One reason stagflation is so pernicious is that it puts the Fed in an awkward spot. High inflation requires the Fed to tighten monetary policy (i.e. raise the fed funds rate target), while the proper response to stagnation is to loosen. At Econbrowser, James Hamilton examines the numbers and the Fed's dilemma.

Paul Krugman believes the appropriate parallel is to early 1990's rather than the late 1970's. He writes:
...I don’t believe we’re really facing anything comparable to 1970s stagflation. For one thing, we’re less dependent on oil: America has more than twice the real G.D.P. it had in 1979, but consumes only slightly more oil. For another, there’s no sign of the wage-price spiral that once drove inflation into double digits — in fact, wage growth has been declining even as inflation rises.

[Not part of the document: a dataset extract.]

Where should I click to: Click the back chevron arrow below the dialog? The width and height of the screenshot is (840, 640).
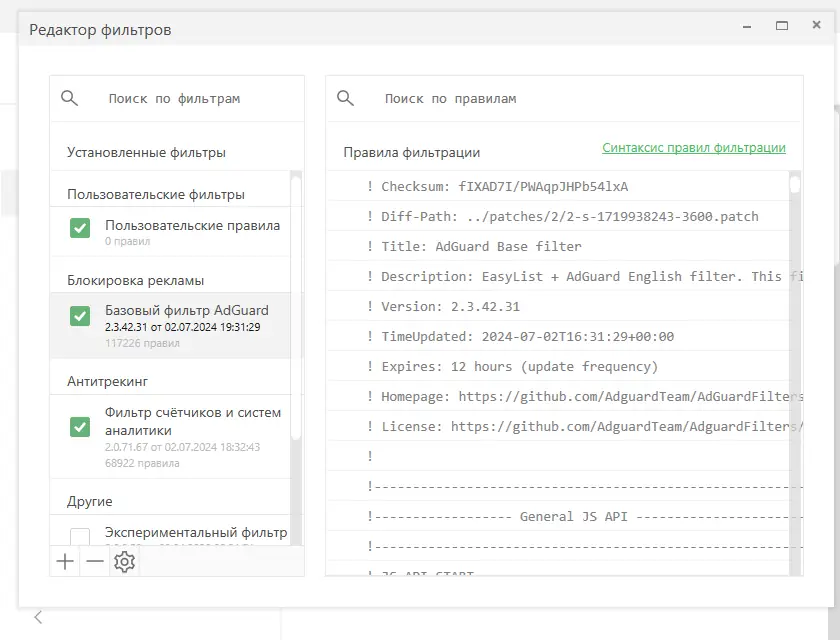tap(38, 617)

What’s much more likely is that we’ll have an economy like that of the early 1990s, only worse.

The first President Bush presided over the 1990-1991 recession. But his real problem came during the alleged recovery, which was hobbled by financial problems at many banks, which had been badly damaged by the collapse of the late-1980s real estate bubble, and by sluggish consumer spending, held down by high levels of household debt.

As a result, the unemployment rate just kept rising, not reaching its peak of 7.8 percent until June 1992.

If all this sounds familiar, it should. Many economists have pointed out the parallels between the current situation and the early 1990s: another real estate bubble, subprime playing more or less the same role formerly played by bad loans by savings and loan institutions, financial trouble all around.

The difference is that the problems look a lot worse this time: a much bigger bubble, more financial distress, deeper consumer indebtedness — and sky-high oil prices added to the mix...
This Wall Street Journal article has some very informative background on stagflation, including:
British Parliamentarian Iain Macleod is credited with first using the word stagflation in 1965. "We now have the worst of both worlds -- not just inflation on the one side or stagnation on the other, but both of them together. We have a sort of 'stagflation' situation."